[[ Recorded information open ]]

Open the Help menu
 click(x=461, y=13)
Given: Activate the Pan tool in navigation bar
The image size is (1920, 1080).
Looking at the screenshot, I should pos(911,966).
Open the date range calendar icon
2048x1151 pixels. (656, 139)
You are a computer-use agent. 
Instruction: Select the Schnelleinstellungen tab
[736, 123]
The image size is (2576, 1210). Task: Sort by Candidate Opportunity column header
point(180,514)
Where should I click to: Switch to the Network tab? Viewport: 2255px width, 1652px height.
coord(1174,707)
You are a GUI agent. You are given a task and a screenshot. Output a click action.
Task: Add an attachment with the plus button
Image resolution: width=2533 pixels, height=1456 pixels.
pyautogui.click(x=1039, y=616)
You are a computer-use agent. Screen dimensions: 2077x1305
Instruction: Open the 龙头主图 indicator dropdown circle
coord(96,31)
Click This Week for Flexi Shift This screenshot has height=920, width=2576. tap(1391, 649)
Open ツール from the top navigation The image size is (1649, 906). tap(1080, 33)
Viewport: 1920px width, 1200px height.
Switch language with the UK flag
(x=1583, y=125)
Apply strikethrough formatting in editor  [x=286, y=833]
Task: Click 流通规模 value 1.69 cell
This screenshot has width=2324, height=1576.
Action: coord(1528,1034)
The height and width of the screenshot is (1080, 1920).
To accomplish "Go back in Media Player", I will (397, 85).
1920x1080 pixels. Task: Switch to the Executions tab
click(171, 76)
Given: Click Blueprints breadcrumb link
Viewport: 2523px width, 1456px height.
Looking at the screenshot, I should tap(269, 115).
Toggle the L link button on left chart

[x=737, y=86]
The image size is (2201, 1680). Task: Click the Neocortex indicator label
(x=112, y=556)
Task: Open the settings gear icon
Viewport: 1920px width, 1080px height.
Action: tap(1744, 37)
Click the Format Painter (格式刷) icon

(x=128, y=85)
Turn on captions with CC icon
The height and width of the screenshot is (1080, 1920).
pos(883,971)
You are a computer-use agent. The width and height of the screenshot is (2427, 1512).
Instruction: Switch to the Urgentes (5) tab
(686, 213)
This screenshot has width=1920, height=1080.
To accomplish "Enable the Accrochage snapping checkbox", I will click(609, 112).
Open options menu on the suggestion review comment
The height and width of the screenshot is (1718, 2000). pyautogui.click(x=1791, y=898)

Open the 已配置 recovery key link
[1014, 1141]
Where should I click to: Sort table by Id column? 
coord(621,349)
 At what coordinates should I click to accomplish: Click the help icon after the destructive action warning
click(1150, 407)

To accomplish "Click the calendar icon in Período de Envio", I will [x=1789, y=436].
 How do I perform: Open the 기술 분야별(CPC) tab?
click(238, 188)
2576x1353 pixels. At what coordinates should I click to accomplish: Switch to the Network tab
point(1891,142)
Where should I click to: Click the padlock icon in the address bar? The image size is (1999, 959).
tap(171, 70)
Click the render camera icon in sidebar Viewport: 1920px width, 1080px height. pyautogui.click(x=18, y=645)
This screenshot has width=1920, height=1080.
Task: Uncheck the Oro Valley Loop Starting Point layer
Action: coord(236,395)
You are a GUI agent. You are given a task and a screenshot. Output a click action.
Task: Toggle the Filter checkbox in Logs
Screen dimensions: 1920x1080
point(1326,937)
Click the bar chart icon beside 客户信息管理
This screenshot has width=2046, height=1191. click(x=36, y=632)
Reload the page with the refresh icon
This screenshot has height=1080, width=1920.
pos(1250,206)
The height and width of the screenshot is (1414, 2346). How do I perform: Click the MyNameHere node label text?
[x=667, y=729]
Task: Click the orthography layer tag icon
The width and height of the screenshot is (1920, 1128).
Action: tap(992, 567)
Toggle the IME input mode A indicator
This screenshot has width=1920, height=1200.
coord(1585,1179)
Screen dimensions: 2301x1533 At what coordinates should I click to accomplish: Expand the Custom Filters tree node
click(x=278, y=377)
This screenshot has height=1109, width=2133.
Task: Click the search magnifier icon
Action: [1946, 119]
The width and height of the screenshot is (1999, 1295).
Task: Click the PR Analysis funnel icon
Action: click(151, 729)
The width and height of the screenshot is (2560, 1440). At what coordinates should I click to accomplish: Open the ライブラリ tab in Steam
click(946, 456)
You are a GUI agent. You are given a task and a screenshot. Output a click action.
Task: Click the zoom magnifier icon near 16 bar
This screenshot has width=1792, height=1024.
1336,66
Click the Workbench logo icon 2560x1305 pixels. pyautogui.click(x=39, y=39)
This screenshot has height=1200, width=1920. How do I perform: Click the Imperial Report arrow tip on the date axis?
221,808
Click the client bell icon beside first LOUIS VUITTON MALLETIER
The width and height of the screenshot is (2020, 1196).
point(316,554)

[[ Recorded information closed ]]

_Task_: Output the records verbatim, from the first line to the last.

_Reply to the exercise_:
Open the Help menu
 click(x=461, y=13)
Given: Activate the Pan tool in navigation bar
The image size is (1920, 1080).
Looking at the screenshot, I should pos(911,966).
Open the date range calendar icon
2048x1151 pixels. (656, 139)
You are a computer-use agent. 
Instruction: Select the Schnelleinstellungen tab
[736, 123]
The image size is (2576, 1210). Task: Sort by Candidate Opportunity column header
point(180,514)
Where should I click to: Switch to the Network tab? Viewport: 2255px width, 1652px height.
coord(1174,707)
You are a GUI agent. You are given a task and a screenshot. Output a click action.
Task: Add an attachment with the plus button
Image resolution: width=2533 pixels, height=1456 pixels.
pyautogui.click(x=1039, y=616)
You are a computer-use agent. Screen dimensions: 2077x1305
Instruction: Open the 龙头主图 indicator dropdown circle
coord(96,31)
Click This Week for Flexi Shift This screenshot has height=920, width=2576. tap(1391, 649)
Open ツール from the top navigation The image size is (1649, 906). tap(1080, 33)
Viewport: 1920px width, 1200px height.
Switch language with the UK flag
(x=1583, y=125)
Apply strikethrough formatting in editor  [x=286, y=833]
Task: Click 流通规模 value 1.69 cell
This screenshot has width=2324, height=1576.
Action: coord(1528,1034)
The height and width of the screenshot is (1080, 1920).
To accomplish "Go back in Media Player", I will (397, 85).
1920x1080 pixels. Task: Switch to the Executions tab
click(171, 76)
Given: Click Blueprints breadcrumb link
Viewport: 2523px width, 1456px height.
Looking at the screenshot, I should tap(269, 115).
Toggle the L link button on left chart

[x=737, y=86]
The image size is (2201, 1680). Task: Click the Neocortex indicator label
(x=112, y=556)
Task: Open the settings gear icon
Viewport: 1920px width, 1080px height.
Action: tap(1744, 37)
Click the Format Painter (格式刷) icon

(x=128, y=85)
Turn on captions with CC icon
The height and width of the screenshot is (1080, 1920).
pos(883,971)
You are a computer-use agent. The width and height of the screenshot is (2427, 1512).
Instruction: Switch to the Urgentes (5) tab
(686, 213)
This screenshot has width=1920, height=1080.
To accomplish "Enable the Accrochage snapping checkbox", I will click(609, 112).
Open options menu on the suggestion review comment
The height and width of the screenshot is (1718, 2000). pyautogui.click(x=1791, y=898)

Open the 已配置 recovery key link
[1014, 1141]
Where should I click to: Sort table by Id column? 
coord(621,349)
 At what coordinates should I click to accomplish: Click the help icon after the destructive action warning
click(1150, 407)

To accomplish "Click the calendar icon in Período de Envio", I will [x=1789, y=436].
 How do I perform: Open the 기술 분야별(CPC) tab?
click(238, 188)
2576x1353 pixels. At what coordinates should I click to accomplish: Switch to the Network tab
point(1891,142)
Where should I click to: Click the padlock icon in the address bar? The image size is (1999, 959).
tap(171, 70)
Click the render camera icon in sidebar Viewport: 1920px width, 1080px height. pyautogui.click(x=18, y=645)
This screenshot has width=1920, height=1080.
Task: Uncheck the Oro Valley Loop Starting Point layer
Action: coord(236,395)
You are a GUI agent. You are given a task and a screenshot. Output a click action.
Task: Toggle the Filter checkbox in Logs
Screen dimensions: 1920x1080
point(1326,937)
Click the bar chart icon beside 客户信息管理
This screenshot has width=2046, height=1191. click(x=36, y=632)
Reload the page with the refresh icon
This screenshot has height=1080, width=1920.
pos(1250,206)
The height and width of the screenshot is (1414, 2346). How do I perform: Click the MyNameHere node label text?
[x=667, y=729]
Task: Click the orthography layer tag icon
The width and height of the screenshot is (1920, 1128).
Action: tap(992, 567)
Toggle the IME input mode A indicator
This screenshot has width=1920, height=1200.
coord(1585,1179)
Screen dimensions: 2301x1533 At what coordinates should I click to accomplish: Expand the Custom Filters tree node
click(x=278, y=377)
This screenshot has height=1109, width=2133.
Task: Click the search magnifier icon
Action: [1946, 119]
The width and height of the screenshot is (1999, 1295).
Task: Click the PR Analysis funnel icon
Action: click(151, 729)
The width and height of the screenshot is (2560, 1440). At what coordinates should I click to accomplish: Open the ライブラリ tab in Steam
click(946, 456)
You are a GUI agent. You are given a task and a screenshot. Output a click action.
Task: Click the zoom magnifier icon near 16 bar
This screenshot has width=1792, height=1024.
1336,66
Click the Workbench logo icon 2560x1305 pixels. pyautogui.click(x=39, y=39)
This screenshot has height=1200, width=1920. How do I perform: Click the Imperial Report arrow tip on the date axis?
221,808
Click the client bell icon beside first LOUIS VUITTON MALLETIER
The width and height of the screenshot is (2020, 1196).
point(316,554)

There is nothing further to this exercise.